The whole problem comes about by looking at the homeless issue from a pre-existing worldview. That is, policy makers see homeless people (who may or may not be “homeless” depending on your definition) as the product of a heavily stratified society where resources are scarce, and those without privelege or who are simply unlucky end up without. In short, if someone is homeless, the default assumption is that they are an upstanding citizen (who may have been forced to crime because of their tragic situation), who draw the short straw.
Thinking back, I can’t really identify the cause of my own brief stint of homelessness. I was out of work at the time, and this was certainly a contributing factor. The lease on my apartment came up and my flatmate left, so I decided to give notice and move somewhere else. Drugs and alcohol were not involved. In hindsight, I made some bad financial and other decisions that had the effect of prolonging the time I was without work, and also the time I was without permanent accommodation. I was not part of a social movement, or a hidden class of homeless people. I was just a guy who hit a combination of bad judgement and bad luck. It was a long time ago, and thinking about the comfort of my current home, a distant memory.

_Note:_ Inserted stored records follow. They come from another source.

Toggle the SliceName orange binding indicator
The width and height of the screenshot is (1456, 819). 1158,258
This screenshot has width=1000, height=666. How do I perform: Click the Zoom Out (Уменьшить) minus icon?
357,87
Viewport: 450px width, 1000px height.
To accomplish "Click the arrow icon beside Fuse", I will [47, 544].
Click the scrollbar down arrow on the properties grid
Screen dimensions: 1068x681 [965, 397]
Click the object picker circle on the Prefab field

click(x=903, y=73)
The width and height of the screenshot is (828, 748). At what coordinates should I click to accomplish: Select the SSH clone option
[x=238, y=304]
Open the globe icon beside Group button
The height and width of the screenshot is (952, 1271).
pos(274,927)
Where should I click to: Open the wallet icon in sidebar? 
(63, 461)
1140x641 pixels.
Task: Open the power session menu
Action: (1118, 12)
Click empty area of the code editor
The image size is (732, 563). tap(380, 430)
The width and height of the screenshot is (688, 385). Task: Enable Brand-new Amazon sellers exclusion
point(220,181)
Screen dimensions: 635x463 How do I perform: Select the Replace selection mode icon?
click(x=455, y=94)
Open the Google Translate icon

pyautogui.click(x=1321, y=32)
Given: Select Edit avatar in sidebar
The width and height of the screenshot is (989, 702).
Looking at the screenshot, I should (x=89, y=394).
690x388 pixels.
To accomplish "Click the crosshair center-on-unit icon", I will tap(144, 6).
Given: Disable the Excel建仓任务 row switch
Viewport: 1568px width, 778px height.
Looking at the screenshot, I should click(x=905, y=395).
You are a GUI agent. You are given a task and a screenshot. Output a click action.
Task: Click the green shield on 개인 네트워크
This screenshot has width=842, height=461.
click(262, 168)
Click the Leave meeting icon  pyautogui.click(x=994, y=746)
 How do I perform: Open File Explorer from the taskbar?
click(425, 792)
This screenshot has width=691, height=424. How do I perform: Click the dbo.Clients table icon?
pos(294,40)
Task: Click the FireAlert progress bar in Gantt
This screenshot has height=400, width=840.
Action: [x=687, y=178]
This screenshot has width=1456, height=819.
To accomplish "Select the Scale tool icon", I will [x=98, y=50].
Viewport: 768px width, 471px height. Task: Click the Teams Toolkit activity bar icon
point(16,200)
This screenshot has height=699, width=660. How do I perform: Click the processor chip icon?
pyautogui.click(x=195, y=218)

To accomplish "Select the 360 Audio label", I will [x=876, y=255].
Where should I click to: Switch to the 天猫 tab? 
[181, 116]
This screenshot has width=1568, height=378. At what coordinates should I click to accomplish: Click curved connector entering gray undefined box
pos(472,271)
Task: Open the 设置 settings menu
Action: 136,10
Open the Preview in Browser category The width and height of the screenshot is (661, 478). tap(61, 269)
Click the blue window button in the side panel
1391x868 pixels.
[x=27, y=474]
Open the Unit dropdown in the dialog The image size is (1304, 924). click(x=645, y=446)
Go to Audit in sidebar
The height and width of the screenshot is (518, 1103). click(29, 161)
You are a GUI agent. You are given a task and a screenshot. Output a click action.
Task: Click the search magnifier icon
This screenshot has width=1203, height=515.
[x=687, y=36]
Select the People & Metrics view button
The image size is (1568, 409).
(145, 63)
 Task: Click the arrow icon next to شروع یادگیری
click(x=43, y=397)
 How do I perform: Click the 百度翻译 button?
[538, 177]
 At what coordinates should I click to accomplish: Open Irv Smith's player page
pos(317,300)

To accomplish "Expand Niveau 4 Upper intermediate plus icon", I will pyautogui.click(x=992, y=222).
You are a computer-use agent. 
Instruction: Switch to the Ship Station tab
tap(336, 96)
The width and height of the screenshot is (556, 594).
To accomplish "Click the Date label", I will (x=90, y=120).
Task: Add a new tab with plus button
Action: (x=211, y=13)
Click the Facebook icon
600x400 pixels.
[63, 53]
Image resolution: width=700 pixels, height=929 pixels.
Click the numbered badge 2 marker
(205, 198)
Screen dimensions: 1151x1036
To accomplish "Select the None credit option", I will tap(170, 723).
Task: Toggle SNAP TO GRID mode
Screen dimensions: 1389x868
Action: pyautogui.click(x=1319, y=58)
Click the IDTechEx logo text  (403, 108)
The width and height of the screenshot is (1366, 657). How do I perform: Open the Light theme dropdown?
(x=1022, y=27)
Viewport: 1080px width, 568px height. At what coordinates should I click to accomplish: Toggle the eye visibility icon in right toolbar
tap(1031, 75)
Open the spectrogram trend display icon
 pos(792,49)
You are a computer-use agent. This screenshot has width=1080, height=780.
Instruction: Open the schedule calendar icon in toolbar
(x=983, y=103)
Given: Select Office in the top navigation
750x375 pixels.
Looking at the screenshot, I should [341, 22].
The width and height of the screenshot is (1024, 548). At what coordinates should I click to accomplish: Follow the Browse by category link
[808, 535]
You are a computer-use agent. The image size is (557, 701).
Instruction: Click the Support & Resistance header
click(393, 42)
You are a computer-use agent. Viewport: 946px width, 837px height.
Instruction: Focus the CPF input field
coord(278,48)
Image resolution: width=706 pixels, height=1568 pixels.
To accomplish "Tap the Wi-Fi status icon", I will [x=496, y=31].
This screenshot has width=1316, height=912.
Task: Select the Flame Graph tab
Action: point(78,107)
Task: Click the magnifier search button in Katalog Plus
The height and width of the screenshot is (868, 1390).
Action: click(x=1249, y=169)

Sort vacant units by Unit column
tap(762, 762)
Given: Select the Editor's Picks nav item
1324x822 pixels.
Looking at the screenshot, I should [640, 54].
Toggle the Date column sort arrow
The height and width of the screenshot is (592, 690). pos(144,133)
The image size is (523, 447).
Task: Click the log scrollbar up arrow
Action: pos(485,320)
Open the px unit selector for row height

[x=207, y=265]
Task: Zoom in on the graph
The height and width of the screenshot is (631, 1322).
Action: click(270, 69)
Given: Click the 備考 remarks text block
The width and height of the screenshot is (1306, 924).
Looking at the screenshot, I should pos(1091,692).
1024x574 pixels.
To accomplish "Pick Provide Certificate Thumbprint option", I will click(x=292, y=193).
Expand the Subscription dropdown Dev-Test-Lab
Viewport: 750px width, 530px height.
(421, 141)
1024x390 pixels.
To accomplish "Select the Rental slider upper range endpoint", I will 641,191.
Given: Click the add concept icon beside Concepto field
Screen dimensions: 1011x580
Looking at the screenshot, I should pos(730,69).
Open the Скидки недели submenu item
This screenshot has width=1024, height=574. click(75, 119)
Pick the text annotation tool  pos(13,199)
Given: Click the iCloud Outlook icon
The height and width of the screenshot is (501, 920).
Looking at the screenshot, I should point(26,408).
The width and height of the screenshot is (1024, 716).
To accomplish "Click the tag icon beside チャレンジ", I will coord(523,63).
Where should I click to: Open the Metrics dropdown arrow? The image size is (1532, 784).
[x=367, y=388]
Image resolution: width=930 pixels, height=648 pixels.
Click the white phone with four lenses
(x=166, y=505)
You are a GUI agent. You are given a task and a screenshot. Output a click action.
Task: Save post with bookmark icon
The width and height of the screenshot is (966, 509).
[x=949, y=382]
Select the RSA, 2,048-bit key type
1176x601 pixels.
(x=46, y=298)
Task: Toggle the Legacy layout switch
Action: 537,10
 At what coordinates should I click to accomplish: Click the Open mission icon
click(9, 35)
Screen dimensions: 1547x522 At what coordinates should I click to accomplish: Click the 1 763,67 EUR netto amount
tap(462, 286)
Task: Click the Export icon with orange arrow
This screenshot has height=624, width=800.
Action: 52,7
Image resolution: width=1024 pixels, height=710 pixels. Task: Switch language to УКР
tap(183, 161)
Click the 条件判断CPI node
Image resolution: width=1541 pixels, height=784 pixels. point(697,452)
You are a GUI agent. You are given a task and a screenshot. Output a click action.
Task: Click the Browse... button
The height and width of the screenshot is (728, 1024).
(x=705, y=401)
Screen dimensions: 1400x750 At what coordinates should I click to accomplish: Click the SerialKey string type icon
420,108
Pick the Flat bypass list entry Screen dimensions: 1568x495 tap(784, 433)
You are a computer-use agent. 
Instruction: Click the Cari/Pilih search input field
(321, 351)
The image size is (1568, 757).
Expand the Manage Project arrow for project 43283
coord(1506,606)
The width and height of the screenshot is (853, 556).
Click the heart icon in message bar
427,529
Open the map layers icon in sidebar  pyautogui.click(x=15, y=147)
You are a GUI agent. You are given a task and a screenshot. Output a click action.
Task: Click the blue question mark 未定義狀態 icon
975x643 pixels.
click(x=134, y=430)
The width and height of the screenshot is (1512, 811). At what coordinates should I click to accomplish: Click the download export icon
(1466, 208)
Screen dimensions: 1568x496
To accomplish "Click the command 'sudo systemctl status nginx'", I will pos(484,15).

Should I have been saved from my own poor decisions? Should the government have bought me a house, rather than sitting back and letting me scramble out of my self-made-hole on my own? Surely not.
If you get a nice house because you dropped out of school and became a meth-head, then becoming a meth-head dropout becomes a rational choice. If you get paid for sleeping on a park bench covered in newspapers, then sleeping on a park bench covered in newspapers is a smart thing to do.
The problem with rewarding mistakes is that they stop being mistakes.